** WORK TO COMPLETE **
Whatever the listing holds, output it without alteration.
[EXERCISE INPUTS Boundary: Start]
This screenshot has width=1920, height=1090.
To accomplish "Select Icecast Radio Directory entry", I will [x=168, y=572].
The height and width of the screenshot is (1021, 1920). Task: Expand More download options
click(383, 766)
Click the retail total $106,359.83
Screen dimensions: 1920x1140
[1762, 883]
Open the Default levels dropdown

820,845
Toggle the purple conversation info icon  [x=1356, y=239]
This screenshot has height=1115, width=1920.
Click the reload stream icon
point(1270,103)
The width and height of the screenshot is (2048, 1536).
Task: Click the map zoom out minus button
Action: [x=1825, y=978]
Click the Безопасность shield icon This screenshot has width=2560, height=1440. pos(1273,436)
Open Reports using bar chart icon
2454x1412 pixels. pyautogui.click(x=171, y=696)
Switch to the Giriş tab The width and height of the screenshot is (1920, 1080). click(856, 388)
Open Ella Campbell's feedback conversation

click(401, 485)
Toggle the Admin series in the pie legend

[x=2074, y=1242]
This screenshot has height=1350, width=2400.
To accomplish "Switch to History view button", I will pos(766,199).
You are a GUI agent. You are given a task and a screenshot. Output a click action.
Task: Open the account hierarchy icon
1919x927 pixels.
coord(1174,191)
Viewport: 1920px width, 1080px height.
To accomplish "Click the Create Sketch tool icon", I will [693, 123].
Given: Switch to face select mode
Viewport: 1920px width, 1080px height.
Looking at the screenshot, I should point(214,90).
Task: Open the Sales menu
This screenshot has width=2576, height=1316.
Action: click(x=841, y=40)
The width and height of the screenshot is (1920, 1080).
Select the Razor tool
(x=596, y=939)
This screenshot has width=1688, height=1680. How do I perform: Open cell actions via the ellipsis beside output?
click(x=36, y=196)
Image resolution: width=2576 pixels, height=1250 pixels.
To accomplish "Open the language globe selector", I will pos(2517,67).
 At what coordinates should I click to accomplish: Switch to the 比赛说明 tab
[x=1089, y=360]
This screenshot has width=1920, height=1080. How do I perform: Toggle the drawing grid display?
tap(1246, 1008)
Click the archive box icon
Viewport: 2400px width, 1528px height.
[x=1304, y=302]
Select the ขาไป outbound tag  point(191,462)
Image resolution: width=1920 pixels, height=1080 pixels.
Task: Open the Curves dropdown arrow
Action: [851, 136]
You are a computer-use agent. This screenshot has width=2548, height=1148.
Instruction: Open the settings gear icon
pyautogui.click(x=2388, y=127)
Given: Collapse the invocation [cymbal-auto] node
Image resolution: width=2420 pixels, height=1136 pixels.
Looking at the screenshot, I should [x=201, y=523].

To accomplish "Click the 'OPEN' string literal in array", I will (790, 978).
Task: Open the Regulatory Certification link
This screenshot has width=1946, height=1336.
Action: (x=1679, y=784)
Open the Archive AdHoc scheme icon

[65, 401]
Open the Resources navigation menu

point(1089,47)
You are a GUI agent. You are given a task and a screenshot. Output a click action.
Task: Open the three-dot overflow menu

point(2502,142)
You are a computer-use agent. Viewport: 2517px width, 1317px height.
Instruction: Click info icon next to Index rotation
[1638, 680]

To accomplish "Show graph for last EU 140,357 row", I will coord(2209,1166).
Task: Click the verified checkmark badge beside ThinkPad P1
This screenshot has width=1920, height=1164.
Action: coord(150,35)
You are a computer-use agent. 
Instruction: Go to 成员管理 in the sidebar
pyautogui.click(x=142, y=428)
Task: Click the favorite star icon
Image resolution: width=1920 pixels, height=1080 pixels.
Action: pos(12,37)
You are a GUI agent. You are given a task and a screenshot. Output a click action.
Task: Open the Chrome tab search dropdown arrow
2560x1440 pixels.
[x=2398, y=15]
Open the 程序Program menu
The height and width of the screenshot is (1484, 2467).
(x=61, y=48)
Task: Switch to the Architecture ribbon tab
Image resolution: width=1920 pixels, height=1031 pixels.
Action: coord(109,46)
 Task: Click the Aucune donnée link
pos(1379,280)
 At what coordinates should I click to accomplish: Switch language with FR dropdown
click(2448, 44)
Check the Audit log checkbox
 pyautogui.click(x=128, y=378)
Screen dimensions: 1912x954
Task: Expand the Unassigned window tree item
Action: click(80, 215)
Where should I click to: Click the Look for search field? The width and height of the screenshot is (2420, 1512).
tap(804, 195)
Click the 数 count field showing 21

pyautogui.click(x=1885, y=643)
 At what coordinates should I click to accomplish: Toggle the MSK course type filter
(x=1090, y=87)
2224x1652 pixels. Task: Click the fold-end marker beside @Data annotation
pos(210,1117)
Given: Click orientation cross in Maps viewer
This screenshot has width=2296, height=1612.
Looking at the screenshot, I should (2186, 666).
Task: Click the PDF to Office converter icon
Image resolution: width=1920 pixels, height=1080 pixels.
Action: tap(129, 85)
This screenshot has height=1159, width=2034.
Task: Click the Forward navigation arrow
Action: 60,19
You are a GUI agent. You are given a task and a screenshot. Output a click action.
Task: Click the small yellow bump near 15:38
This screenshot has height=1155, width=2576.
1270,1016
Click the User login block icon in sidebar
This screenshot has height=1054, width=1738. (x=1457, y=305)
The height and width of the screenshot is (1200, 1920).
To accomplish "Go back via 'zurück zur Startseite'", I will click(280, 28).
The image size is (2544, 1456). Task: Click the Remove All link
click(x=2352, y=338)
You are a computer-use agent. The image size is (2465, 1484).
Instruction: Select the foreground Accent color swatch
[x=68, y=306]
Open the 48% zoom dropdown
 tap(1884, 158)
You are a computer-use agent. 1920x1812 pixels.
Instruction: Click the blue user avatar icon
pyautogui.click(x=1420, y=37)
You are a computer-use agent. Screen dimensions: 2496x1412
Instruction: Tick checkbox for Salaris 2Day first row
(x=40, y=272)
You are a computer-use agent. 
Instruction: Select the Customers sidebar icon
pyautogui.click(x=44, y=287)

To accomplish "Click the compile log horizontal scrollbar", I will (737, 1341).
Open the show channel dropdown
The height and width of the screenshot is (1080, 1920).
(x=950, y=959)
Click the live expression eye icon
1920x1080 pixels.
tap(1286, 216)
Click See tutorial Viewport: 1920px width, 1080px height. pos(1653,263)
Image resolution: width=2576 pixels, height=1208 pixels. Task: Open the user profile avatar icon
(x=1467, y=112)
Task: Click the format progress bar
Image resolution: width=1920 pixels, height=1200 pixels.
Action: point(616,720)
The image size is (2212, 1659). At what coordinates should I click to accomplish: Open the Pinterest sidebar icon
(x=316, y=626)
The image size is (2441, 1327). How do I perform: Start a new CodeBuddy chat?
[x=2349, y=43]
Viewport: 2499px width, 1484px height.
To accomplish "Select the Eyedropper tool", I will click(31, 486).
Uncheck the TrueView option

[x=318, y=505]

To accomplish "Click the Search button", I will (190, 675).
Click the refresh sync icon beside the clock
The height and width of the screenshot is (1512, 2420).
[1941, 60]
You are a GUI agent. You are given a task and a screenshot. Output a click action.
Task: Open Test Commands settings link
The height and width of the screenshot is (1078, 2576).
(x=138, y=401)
[EXERCISE INPUTS Boundary: End]
** REPLY **
This screenshot has width=1920, height=1090.
To accomplish "Select Icecast Radio Directory entry", I will [x=168, y=572].
The height and width of the screenshot is (1021, 1920). Task: Expand More download options
click(383, 766)
Click the retail total $106,359.83
Screen dimensions: 1920x1140
[1762, 883]
Open the Default levels dropdown

820,845
Toggle the purple conversation info icon  [x=1356, y=239]
This screenshot has height=1115, width=1920.
Click the reload stream icon
point(1270,103)
The width and height of the screenshot is (2048, 1536).
Task: Click the map zoom out minus button
Action: [x=1825, y=978]
Click the Безопасность shield icon This screenshot has width=2560, height=1440. pos(1273,436)
Open Reports using bar chart icon
2454x1412 pixels. pyautogui.click(x=171, y=696)
Switch to the Giriş tab The width and height of the screenshot is (1920, 1080). click(856, 388)
Open Ella Campbell's feedback conversation

click(401, 485)
Toggle the Admin series in the pie legend

[x=2074, y=1242]
This screenshot has height=1350, width=2400.
To accomplish "Switch to History view button", I will pos(766,199).
You are a GUI agent. You are given a task and a screenshot. Output a click action.
Task: Open the account hierarchy icon
1919x927 pixels.
coord(1174,191)
Viewport: 1920px width, 1080px height.
To accomplish "Click the Create Sketch tool icon", I will [693, 123].
Given: Switch to face select mode
Viewport: 1920px width, 1080px height.
Looking at the screenshot, I should point(214,90).
Task: Open the Sales menu
This screenshot has width=2576, height=1316.
Action: click(x=841, y=40)
The width and height of the screenshot is (1920, 1080).
Select the Razor tool
(x=596, y=939)
This screenshot has width=1688, height=1680. How do I perform: Open cell actions via the ellipsis beside output?
click(x=36, y=196)
Image resolution: width=2576 pixels, height=1250 pixels.
To accomplish "Open the language globe selector", I will pos(2517,67).
 At what coordinates should I click to accomplish: Switch to the 比赛说明 tab
[x=1089, y=360]
This screenshot has width=1920, height=1080. How do I perform: Toggle the drawing grid display?
tap(1246, 1008)
Click the archive box icon
Viewport: 2400px width, 1528px height.
[x=1304, y=302]
Select the ขาไป outbound tag  point(191,462)
Image resolution: width=1920 pixels, height=1080 pixels.
Task: Open the Curves dropdown arrow
Action: [851, 136]
You are a computer-use agent. This screenshot has width=2548, height=1148.
Instruction: Open the settings gear icon
pyautogui.click(x=2388, y=127)
Given: Collapse the invocation [cymbal-auto] node
Image resolution: width=2420 pixels, height=1136 pixels.
Looking at the screenshot, I should [x=201, y=523].

To accomplish "Click the 'OPEN' string literal in array", I will (790, 978).
Task: Open the Regulatory Certification link
This screenshot has width=1946, height=1336.
Action: (x=1679, y=784)
Open the Archive AdHoc scheme icon

[65, 401]
Open the Resources navigation menu

point(1089,47)
You are a GUI agent. You are given a task and a screenshot. Output a click action.
Task: Open the three-dot overflow menu

point(2502,142)
You are a computer-use agent. Viewport: 2517px width, 1317px height.
Instruction: Click info icon next to Index rotation
[1638, 680]

To accomplish "Show graph for last EU 140,357 row", I will coord(2209,1166).
Task: Click the verified checkmark badge beside ThinkPad P1
This screenshot has width=1920, height=1164.
Action: coord(150,35)
You are a computer-use agent. 
Instruction: Go to 成员管理 in the sidebar
pyautogui.click(x=142, y=428)
Task: Click the favorite star icon
Image resolution: width=1920 pixels, height=1080 pixels.
Action: pos(12,37)
You are a GUI agent. You are given a task and a screenshot. Output a click action.
Task: Open the Chrome tab search dropdown arrow
2560x1440 pixels.
[x=2398, y=15]
Open the 程序Program menu
The height and width of the screenshot is (1484, 2467).
(x=61, y=48)
Task: Switch to the Architecture ribbon tab
Image resolution: width=1920 pixels, height=1031 pixels.
Action: coord(109,46)
 Task: Click the Aucune donnée link
pos(1379,280)
 At what coordinates should I click to accomplish: Switch language with FR dropdown
click(2448, 44)
Check the Audit log checkbox
 pyautogui.click(x=128, y=378)
Screen dimensions: 1912x954
Task: Expand the Unassigned window tree item
Action: click(80, 215)
Where should I click to: Click the Look for search field? The width and height of the screenshot is (2420, 1512).
tap(804, 195)
Click the 数 count field showing 21

pyautogui.click(x=1885, y=643)
 At what coordinates should I click to accomplish: Toggle the MSK course type filter
(x=1090, y=87)
2224x1652 pixels. Task: Click the fold-end marker beside @Data annotation
pos(210,1117)
Given: Click orientation cross in Maps viewer
This screenshot has width=2296, height=1612.
Looking at the screenshot, I should (2186, 666).
Task: Click the PDF to Office converter icon
Image resolution: width=1920 pixels, height=1080 pixels.
Action: tap(129, 85)
This screenshot has height=1159, width=2034.
Task: Click the Forward navigation arrow
Action: 60,19
You are a GUI agent. You are given a task and a screenshot. Output a click action.
Task: Click the small yellow bump near 15:38
This screenshot has height=1155, width=2576.
1270,1016
Click the User login block icon in sidebar
This screenshot has height=1054, width=1738. (x=1457, y=305)
The height and width of the screenshot is (1200, 1920).
To accomplish "Go back via 'zurück zur Startseite'", I will click(280, 28).
The image size is (2544, 1456). Task: Click the Remove All link
click(x=2352, y=338)
You are a computer-use agent. The image size is (2465, 1484).
Instruction: Select the foreground Accent color swatch
[x=68, y=306]
Open the 48% zoom dropdown
 tap(1884, 158)
You are a computer-use agent. 1920x1812 pixels.
Instruction: Click the blue user avatar icon
pyautogui.click(x=1420, y=37)
You are a computer-use agent. Screen dimensions: 2496x1412
Instruction: Tick checkbox for Salaris 2Day first row
(x=40, y=272)
You are a computer-use agent. 
Instruction: Select the Customers sidebar icon
pyautogui.click(x=44, y=287)

To accomplish "Click the compile log horizontal scrollbar", I will (737, 1341).
Open the show channel dropdown
The height and width of the screenshot is (1080, 1920).
(x=950, y=959)
Click the live expression eye icon
1920x1080 pixels.
tap(1286, 216)
Click See tutorial Viewport: 1920px width, 1080px height. pos(1653,263)
Image resolution: width=2576 pixels, height=1208 pixels. Task: Open the user profile avatar icon
(x=1467, y=112)
Task: Click the format progress bar
Image resolution: width=1920 pixels, height=1200 pixels.
Action: point(616,720)
The image size is (2212, 1659). At what coordinates should I click to accomplish: Open the Pinterest sidebar icon
(x=316, y=626)
The image size is (2441, 1327). How do I perform: Start a new CodeBuddy chat?
[x=2349, y=43]
Viewport: 2499px width, 1484px height.
To accomplish "Select the Eyedropper tool", I will click(31, 486).
Uncheck the TrueView option

[x=318, y=505]

To accomplish "Click the Search button", I will (190, 675).
Click the refresh sync icon beside the clock
The height and width of the screenshot is (1512, 2420).
[1941, 60]
You are a GUI agent. You are given a task and a screenshot. Output a click action.
Task: Open Test Commands settings link
The height and width of the screenshot is (1078, 2576).
(x=138, y=401)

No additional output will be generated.